Test-time augmentations (TTA)
Make sure you are familiar with Confidence threshold calibration.
What are test-time augmentations (TTA)? Put simply, they are a way to potentially increase accuracy by sacrificing inference time.
Imagine you have a calibration image, and the model has an error of 10% on it. But what if, instead of using this native image, it would be slightly changed: contrasted, magnified or something else? It is possible that model would be better at these augmented images. For example, cells on calibration image are small, and resizing the image 1.5x resulted in error of 8%. Or even better, when we average the results from native and magnified image, their respective errors cancel each other, and the result error can be even lower!
This is exactly what TTA are about.
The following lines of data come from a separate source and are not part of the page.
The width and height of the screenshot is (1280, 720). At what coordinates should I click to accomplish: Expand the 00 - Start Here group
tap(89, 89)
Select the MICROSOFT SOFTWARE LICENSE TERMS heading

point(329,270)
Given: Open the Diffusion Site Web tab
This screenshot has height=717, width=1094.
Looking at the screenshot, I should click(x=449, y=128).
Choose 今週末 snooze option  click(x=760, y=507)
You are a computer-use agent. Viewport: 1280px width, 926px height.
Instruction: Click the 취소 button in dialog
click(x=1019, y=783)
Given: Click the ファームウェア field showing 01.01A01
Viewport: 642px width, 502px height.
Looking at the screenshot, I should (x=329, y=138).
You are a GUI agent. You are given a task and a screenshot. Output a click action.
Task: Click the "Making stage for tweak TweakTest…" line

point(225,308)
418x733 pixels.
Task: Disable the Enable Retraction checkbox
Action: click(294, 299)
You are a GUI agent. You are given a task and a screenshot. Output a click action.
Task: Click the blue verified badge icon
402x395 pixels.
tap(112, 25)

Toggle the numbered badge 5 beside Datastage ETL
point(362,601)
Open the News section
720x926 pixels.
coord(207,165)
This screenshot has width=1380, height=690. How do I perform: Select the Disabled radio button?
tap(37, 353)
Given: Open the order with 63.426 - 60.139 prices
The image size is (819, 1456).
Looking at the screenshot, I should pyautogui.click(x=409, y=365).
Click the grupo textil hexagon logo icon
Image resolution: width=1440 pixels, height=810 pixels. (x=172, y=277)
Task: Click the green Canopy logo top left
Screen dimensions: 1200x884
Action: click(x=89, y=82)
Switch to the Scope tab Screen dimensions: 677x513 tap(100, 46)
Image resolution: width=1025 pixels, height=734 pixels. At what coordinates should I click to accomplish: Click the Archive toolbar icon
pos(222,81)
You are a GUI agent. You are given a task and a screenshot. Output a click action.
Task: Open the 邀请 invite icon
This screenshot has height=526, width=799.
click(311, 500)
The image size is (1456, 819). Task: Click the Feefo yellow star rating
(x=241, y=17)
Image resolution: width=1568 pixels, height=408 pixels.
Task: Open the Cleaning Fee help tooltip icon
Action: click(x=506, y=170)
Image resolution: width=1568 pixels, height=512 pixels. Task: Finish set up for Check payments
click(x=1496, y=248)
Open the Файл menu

On calibration stage, instead of running single calibration on native image, it gets augmented in the following ways:
resize_1.5x - image is increased in size 1.5x
resize_2x - image is increased in size 2x
clahe - CLAHE (contrast-limited adaptive histogram equalization) is applied to the image.
gamma 1.5 - gamma contrast with coefficient 1.5 is applied to the image
invert - all image intensities are inverted (255 becomes 0, 0 becomes 255 and so on)
median_3 - median filter with kernel size 3 is applied to the image
bilateral_10 - bilateral filter with sigma value 10 is applied to the image
sharpen - unsharp mask is applied to the image.
Best threshold is found for each augmentation independently. The image is used for calibration with each augmentation applied, and then it gets tested on each possible combination of these augmentations.
Note
How combination of augmentations work? Each augmentation is applied individually and results from them are averaged, not all of augmentations are applied simultaneously.
The main tradeoff is inference time. For example, the combination of 5 augmentations decreases the error from 10% to 9%. It means that for increasing accuracy by 1% you will have to spend 5x more time on inference.
You can calibrate with TTA using Calibrate with points widget. The widget creates a “TTA” subfolder in the given folder for storing the calibration results. metadata_TTA.txt file is stored in that subfolder. All inference (predict on single image, predict on 1-stack, predict on 2-stack) widgets have “Use TTA” checkbox and a field for selecting .txt file. Select your metadata_TTA.txt calibration file, and widget will perform TTA automatically. Widget will create a points layer for each augmentation, and the result .csv or .xlsx file will contain averaged counting results.